Sport England put tackling inactivity at the heart of its strategy towards ‘An Active Nation’, and launched the Active Ageing fund to tackle inactivity in the over-55s.

Their research shows there are roughly 5.8 million inactive people over 55 in England, and the number of inactive people is growing as people are living longer. Inactivity among over-55s is responsible for as many deaths as smoking – with 36% of over 55s inactive compared to 26% of the population as a whole.

Of those aged between 55 and 64, 28% of people are inactive, and of those between 65 and 74, 31% are inactive. Nearly half the population in England between 75 and 84 are currently inactive.
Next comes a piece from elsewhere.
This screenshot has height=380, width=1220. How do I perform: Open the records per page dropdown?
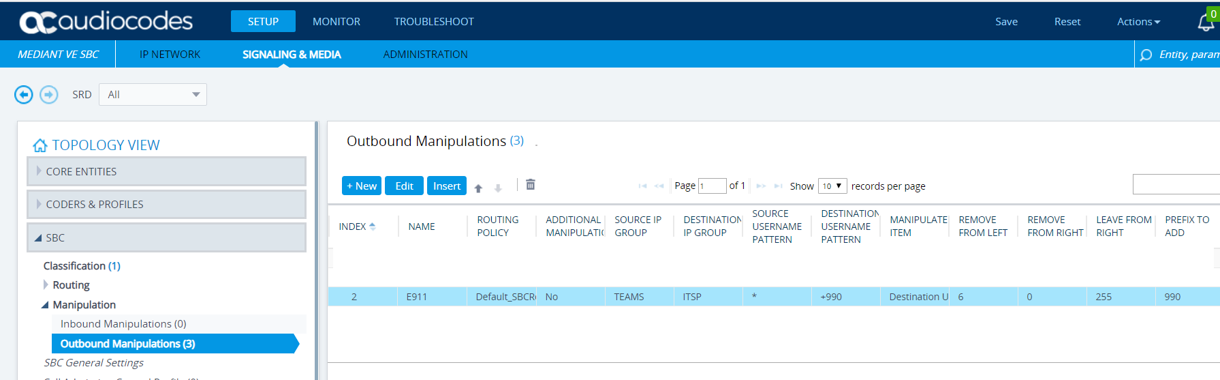point(832,186)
People aged 85 and over are largely inactive, and only 28% are involved in sporting activity.

The Sporting Memories Network works in partnership with communities and organisations to promote the mental and physical well-being of people over the age of 50, using sport as a focus to engage those who are living with dementia, depression or are socially isolated.
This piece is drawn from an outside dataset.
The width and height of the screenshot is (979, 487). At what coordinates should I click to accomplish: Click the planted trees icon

Weekly volunteer-led group activities take place at sports stadiums, sports clubs, museums, care centres, community centres and libraries, using archive images of sport, memorabilia and news reports to trigger fond memories of playing or watching sport.
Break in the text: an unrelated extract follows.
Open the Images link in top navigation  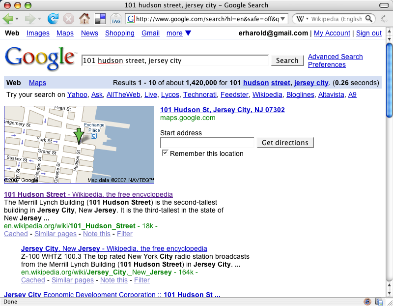pos(38,33)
As well as reminiscing about sport and allowing group members to tell their stories through sporting memories, the groups include exercise and the playing of accessible sports.

Tony Jameson-Allen, Co-founder of Sporting Memories Network said: “We are absolutely delighted to have been given this funding by Sport England and it is recognition of the huge strides we continue to make as an organisation and charity.

“Through this new funding, we will be able to significantly expand the range and availability of appropriate physical activity and sporting opportunities for the people living with dementia and their carers we currently work with in England.

“Each of the new Sporting Memories groups we set up will offer at least 30 minutes of physical activity and provide equipment and tailored training to the group leaders that will help ensure that this can be sustained and additionally. We also want to ensure that our existing groups incorporate 30 minutes of physical activity.

“What is really key for us through this funding is to make strides that will help visualise the benefits of physical activity to our participants, and by doing this hopefully change their attitude towards it.”

As well as running a range of activities and sports throughout the year in these new and existing regional groups, Sporting Memories Network will help encourage those taking part to also become active in other local schemes and activity that are of specific interest to them.

Mike Diaper, Executive Director at Sport England said: “Being active is one of the most important things people can do to maintain health and well-being as they age. We’re delighted to be supporting Sporting Memories Network with National Lottery funding to help get older adults lead happier and healthier lives. We’ll be sharing learnings so successful approaches can be scaled-up or replicated across the country.”

Leeds Beckett University’s Centre for Dementia Research will be working with Sporting Memories Network and group participants throughout the project to study the impact the approach has on supporting people living with dementia to become more active in their daily lives.

Professor Claire Surr of Leeds Beckett University said “We are very pleased to be partnering with Sporting Memories on this project and to be providing an independent evaluation of impact on group participants. This will support the Network to develop the project and take forward the work based on evidence of its impact, as well as what group members tells us works and could work better. This is going to be a valuable and exciting evaluation to conduct and we are looking forward to working with them on it.”